The purpose of this paper is a quantitative exploration of the annual report disclosure of contributions by Australian corporations to the relief appeal following the South-East Asian tsunami of 26 December 2004.
Hypotheses are developed from legitimacy and media agenda setting perspectives, predicting relationships between financial characteristics of the corporations and of their contributions with respect to presence and volume of content and extent of disclosure of cash amounts. The effect of public awareness of contributions on disclosure variables is also examined. Hypotheses not supported are re-examined from an agency perspective.
Most correlations, such as company size and volume of content, are found to be consistent with a legitimacy perspective, while those not supported, such as company profit disclosure of cash amounts, can readily be explained from an accountability perspective. Overall, the results indicate a strong relationship between public awareness of the contributions and disclosing behaviour. Size of company and profit were related to some aspects of disclosure, while no relationship was detected between the size of the cash donation and disclosing behaviour.

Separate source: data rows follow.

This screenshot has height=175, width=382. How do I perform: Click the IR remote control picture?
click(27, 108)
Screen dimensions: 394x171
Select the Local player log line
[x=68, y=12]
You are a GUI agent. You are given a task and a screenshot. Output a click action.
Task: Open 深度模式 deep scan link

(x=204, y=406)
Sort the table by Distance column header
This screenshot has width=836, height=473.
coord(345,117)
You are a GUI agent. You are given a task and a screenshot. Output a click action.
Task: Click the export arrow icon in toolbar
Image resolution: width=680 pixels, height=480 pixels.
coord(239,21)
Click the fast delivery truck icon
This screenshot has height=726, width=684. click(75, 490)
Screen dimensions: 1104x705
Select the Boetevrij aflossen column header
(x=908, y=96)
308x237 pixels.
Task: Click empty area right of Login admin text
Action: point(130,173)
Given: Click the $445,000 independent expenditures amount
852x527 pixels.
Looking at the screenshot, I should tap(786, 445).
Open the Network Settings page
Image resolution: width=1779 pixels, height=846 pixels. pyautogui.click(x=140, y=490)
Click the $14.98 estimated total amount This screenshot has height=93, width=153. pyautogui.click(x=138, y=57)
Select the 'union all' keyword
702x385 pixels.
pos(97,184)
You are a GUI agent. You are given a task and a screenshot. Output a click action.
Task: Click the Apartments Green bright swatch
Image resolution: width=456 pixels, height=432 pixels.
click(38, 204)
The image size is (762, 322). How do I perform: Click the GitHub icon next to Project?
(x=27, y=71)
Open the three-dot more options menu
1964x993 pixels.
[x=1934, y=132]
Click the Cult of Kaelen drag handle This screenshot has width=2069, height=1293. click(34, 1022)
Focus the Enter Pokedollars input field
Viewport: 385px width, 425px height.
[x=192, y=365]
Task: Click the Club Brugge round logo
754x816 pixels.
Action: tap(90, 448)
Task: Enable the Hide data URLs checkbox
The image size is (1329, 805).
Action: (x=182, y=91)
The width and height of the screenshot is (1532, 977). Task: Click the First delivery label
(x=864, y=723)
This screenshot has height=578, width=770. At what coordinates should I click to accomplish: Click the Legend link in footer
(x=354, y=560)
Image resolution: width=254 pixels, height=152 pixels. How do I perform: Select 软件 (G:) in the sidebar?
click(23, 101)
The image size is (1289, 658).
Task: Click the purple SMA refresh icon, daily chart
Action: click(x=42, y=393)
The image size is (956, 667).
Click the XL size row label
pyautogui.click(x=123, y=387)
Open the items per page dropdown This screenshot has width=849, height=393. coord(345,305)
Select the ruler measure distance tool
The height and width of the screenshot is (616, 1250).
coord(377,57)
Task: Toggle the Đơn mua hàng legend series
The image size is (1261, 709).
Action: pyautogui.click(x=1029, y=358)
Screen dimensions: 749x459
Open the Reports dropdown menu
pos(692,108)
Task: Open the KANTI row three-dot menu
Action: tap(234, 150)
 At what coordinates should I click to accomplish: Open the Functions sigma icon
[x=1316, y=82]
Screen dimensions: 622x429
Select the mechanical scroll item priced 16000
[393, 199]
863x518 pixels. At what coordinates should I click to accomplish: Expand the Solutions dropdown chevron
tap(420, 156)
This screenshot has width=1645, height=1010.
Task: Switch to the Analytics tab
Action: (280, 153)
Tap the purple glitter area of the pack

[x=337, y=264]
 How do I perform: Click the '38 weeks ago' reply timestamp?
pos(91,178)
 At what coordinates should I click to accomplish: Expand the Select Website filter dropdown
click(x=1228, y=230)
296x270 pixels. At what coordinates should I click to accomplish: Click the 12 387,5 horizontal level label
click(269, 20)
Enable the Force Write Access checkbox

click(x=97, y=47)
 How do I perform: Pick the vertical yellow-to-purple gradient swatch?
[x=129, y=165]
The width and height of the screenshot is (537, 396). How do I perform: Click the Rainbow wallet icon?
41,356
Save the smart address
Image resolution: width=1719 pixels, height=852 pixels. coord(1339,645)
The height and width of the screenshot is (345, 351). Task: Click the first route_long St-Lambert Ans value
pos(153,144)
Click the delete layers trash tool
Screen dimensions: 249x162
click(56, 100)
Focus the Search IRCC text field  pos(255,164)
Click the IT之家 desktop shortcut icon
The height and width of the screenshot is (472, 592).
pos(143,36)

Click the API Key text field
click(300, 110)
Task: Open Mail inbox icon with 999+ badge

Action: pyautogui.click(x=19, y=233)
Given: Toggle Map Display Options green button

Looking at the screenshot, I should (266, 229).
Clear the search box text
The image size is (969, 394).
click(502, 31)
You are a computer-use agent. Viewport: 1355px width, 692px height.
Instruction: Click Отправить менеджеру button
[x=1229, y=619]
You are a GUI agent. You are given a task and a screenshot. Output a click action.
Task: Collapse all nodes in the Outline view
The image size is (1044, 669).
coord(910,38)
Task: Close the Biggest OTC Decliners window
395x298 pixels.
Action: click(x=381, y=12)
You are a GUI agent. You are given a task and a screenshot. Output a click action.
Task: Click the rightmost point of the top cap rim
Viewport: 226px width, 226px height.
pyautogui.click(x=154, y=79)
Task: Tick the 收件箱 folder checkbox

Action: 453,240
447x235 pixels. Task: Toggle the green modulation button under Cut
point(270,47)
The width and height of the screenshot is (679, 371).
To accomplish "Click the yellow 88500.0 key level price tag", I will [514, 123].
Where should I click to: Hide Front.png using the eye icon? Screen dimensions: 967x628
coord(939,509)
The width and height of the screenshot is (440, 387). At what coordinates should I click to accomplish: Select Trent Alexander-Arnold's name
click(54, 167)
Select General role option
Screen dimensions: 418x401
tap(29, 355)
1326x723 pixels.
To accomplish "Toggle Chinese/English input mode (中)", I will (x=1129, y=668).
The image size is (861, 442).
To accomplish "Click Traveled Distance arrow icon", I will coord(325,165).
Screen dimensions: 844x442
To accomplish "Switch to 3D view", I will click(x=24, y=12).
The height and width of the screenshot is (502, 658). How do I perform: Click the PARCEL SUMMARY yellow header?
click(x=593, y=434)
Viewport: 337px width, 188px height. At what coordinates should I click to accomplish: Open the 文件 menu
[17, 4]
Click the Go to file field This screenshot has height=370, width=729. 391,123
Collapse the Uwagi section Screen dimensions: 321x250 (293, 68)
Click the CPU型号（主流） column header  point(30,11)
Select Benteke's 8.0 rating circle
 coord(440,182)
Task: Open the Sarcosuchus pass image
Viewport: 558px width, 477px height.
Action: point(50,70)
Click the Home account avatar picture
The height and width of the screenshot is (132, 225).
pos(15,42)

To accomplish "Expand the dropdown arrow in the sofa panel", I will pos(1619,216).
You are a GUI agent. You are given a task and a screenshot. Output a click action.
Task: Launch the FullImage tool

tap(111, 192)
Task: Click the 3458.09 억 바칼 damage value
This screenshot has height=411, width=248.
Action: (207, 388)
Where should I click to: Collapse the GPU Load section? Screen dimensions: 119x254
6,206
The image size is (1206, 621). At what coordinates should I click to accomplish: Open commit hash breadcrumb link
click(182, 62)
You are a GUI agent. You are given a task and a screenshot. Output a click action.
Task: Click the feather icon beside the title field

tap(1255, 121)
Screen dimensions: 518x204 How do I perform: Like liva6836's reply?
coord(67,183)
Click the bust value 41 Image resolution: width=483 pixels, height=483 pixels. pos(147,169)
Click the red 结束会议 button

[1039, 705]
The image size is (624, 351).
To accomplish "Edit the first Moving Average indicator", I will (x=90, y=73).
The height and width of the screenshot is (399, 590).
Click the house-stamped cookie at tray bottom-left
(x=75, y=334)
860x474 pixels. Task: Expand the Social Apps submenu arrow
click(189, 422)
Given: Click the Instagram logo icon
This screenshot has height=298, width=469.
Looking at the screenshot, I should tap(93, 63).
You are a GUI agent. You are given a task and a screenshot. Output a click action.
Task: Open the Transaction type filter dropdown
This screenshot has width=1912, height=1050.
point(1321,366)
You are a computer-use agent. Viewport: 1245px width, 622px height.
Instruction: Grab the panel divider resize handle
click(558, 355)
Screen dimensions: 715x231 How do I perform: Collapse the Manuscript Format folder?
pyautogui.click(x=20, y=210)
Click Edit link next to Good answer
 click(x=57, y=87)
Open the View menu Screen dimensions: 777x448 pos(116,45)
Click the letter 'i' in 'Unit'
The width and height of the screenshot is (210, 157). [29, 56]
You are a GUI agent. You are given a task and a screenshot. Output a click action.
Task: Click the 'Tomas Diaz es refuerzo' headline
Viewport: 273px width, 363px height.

The findings have important implications for studies of the way in which corporations communicate with their shareholders and other stakeholders when conflicting interests exist and when media exposure has been positive. The results cannot be extrapolated to situations beyond the Tsunami Appeal.
Empirical research into the disclosure of corporate philanthropy by Australian corporations. Consideration of appropriate theoretical frameworks for study of corporate philanthropy disclosure.
The author wishes to thank Professor Carol A. Tilt for her wise support and encouragement. Thanks also to Mr Graham Jones for his insights into corporate philanthropy and Ms Yen Bui for reviewing the manuscript.